Washington, D.C. -- Following is a statement by CWA President Larry Cohen on voter coercion in the workplace:
In a democracy, corporations shouldn't control speech, but thanks to Citizens United, your boss can tell you how to vote.
Picture this: A multibillion dollar company wants to influence the opinions and actions of its employees. Executives hold mandatory town hall meetings where they imply that workers better toe the company line or risk being fired. On the job, supervisors push the company’s views on their subordinates. The corporation starts monitoring employees’ conversations on Facebook and Twitter. Dissenters are threatened, and moles are planted.
It’s just another day at too many U.S. companies, where workers who want a voice in their workplace face campaigns of harassment, intimidation and worse. But increasingly, we’re hearing that it’s happening at workplaces across the country when it comes to workers’ participation in our democracy, thanks to the Supreme Court’s Citizens United ruling.
Citizens United opened the floodgates to limitless corporate money in elections, but in a lesser known move, it also overturned laws prohibiting employers from forcing their employees to listen to their political views – legalizing the one-sided, on-the-clock propaganda tactics that have long been a hallmark of anti-union campaigns.
Mitt Romney made that perfectly clear during a conference call with the National Federation of Independent Business, in which he encouraged employers to persuade workers how to vote in the presidential election. “I hope you make it very clear to your employees what you believe is in the best interest of your enterprise and therefore their job and their future in the upcoming elections,” he said on the call, brought to light by reporting in “In These Times.”

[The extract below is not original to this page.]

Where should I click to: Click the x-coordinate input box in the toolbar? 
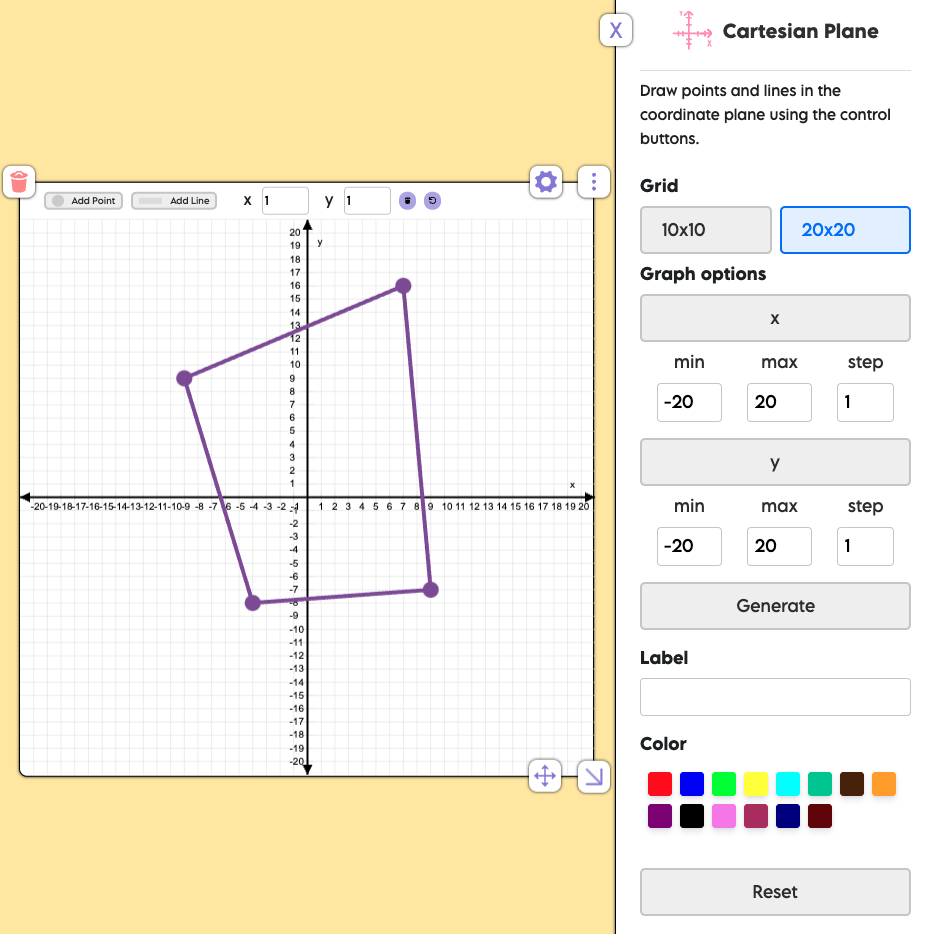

Romney even went out of his way to reassure business owners that there’s nothing wrong with this strong arming. “Nothing illegal about you talking to your employees about what you believe is best for the business, because I think that will figure into their election decision, their voting decision and of course doing that with your family and your kids as well,” he said.
CEOs are already on it.
Mike White, the CEO of Rite-Hite industries, a major employer in Milwaukee, sent an email to employees stating that they "should understand the personal consequences to them of having our tax rates increase dramatically if President Obama is re-elected, forcing taxpayers to fund President Obama's future deficits and social programs (including Obamacare), which require bigger government."
White may be running into some trouble in because Wisconsin law prohibits employers from making “threats intended to influence the political opinions or actions of the employees.” But so far, Citizens United has had a broad reach; a challenge to “Citizens United” by the state of Montana was struck down this summer.

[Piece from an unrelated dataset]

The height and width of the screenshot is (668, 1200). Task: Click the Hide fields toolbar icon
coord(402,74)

The Koch Brothers mailed 45,000 employees a flyer endorsing Romney and a letter warning that their livelihood depends on how they vote. Westgate Resorts CEO David Siegel sent an email to thousands of employees, strongly suggesting that if Barack Obama is reelected it “means fewer jobs, less benefits and certainly less opportunity for everyone." ASG Software Solutions CEO Arthur Allen also forecasted massive cuts and layoffs in an Obama second term in an email to his workers.
Unfortunately, the labor movement knows the dangers of this culture of fear all too well.

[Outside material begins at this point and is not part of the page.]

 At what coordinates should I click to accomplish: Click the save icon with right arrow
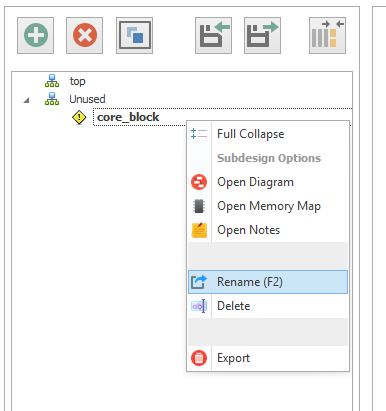click(263, 35)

But corporate campaigning at work is not free speech, whether directed against collective bargaining rights or in favor of a political candidate. Money and economic power are not speech and cannot substitute for the rights of every member of our society to be more engaged in their own decision making.
For decades workplace rights have been attacked. Now no limits means our political rights can be threatened as well. We need to build a political movement for democracy that makes it clear that money is not speech and that in our 21st century democracy, the rights of all of us to participate effectively must be cherished.